(Saved data entries)
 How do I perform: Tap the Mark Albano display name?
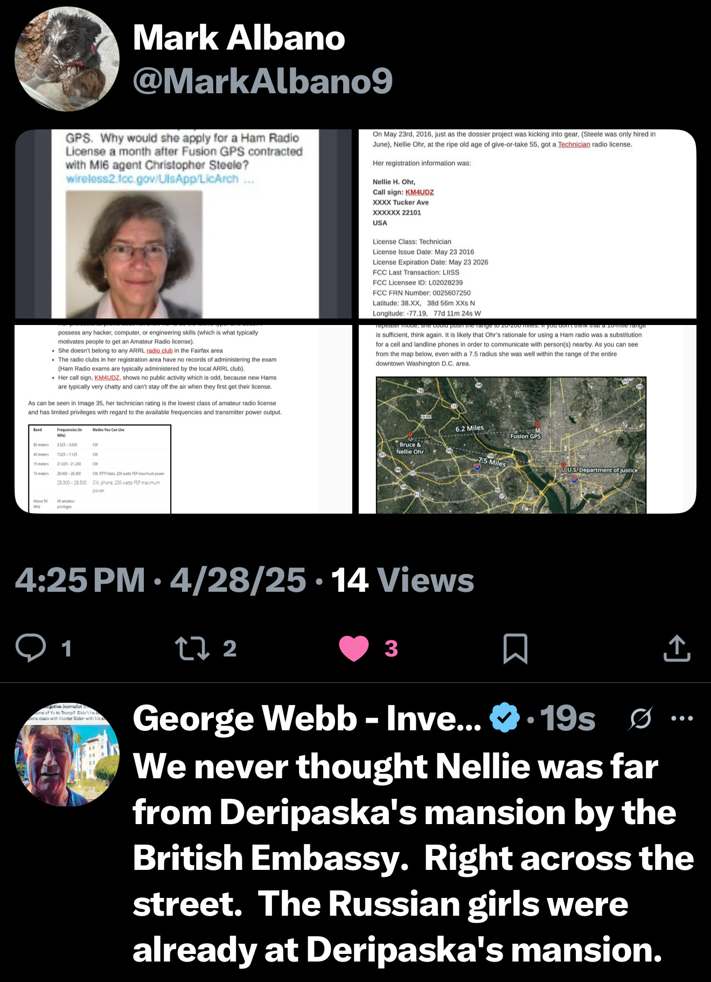pos(239,38)
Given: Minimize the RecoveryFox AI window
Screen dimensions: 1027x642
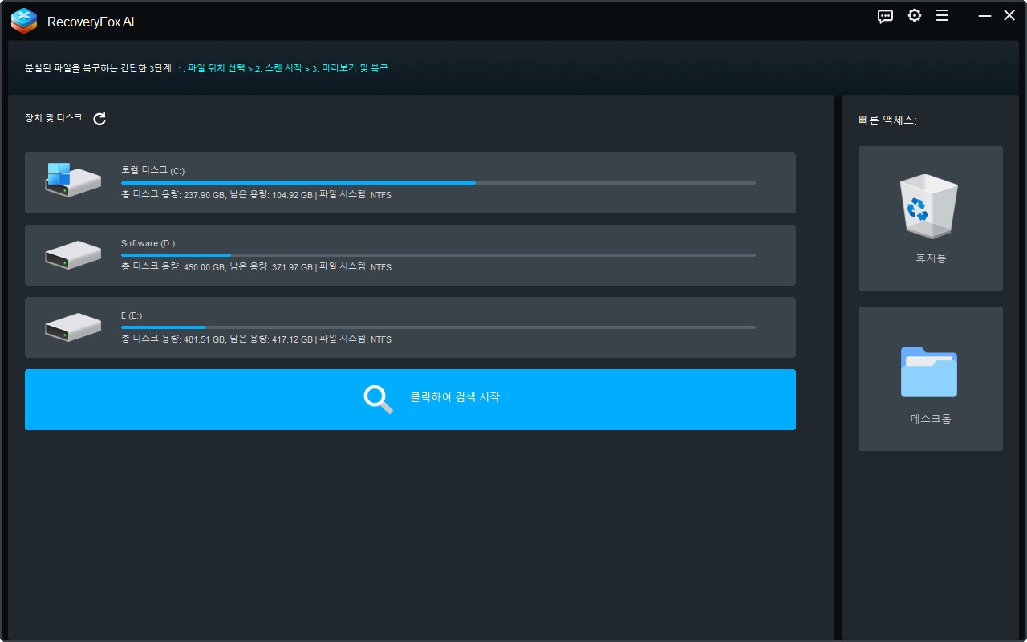Looking at the screenshot, I should point(984,16).
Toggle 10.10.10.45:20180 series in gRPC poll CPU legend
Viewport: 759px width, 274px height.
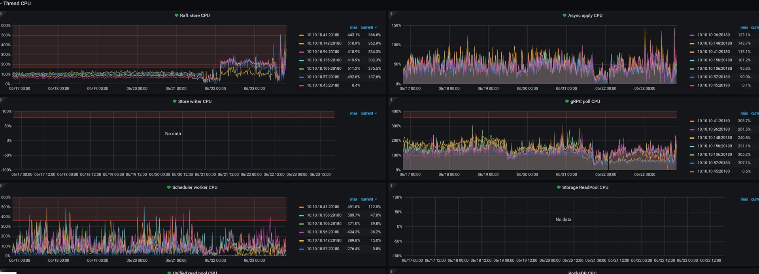tap(713, 171)
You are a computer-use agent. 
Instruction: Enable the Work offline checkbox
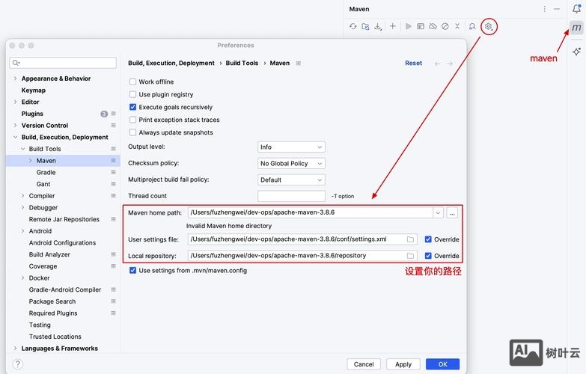tap(133, 82)
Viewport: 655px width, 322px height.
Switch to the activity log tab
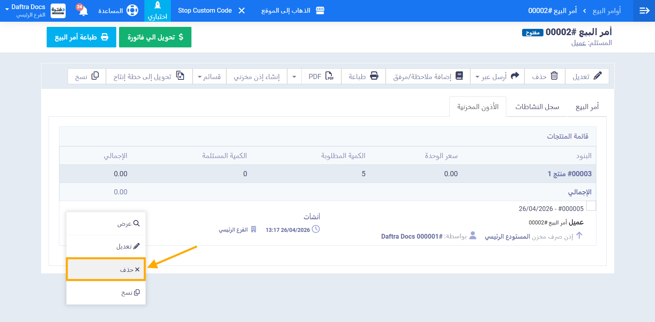tap(537, 107)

• Task
Return every entry unchanged and skip the pictures.

• Answer space
 How do I perform: Tap the Mark Albano display name?
pos(239,38)
Given: Minimize the RecoveryFox AI window
Screen dimensions: 1027x642
Looking at the screenshot, I should point(984,16).
Toggle 10.10.10.45:20180 series in gRPC poll CPU legend
Viewport: 759px width, 274px height.
tap(713, 171)
You are a computer-use agent. 
Instruction: Enable the Work offline checkbox
tap(133, 82)
Viewport: 655px width, 322px height.
Switch to the activity log tab
tap(537, 107)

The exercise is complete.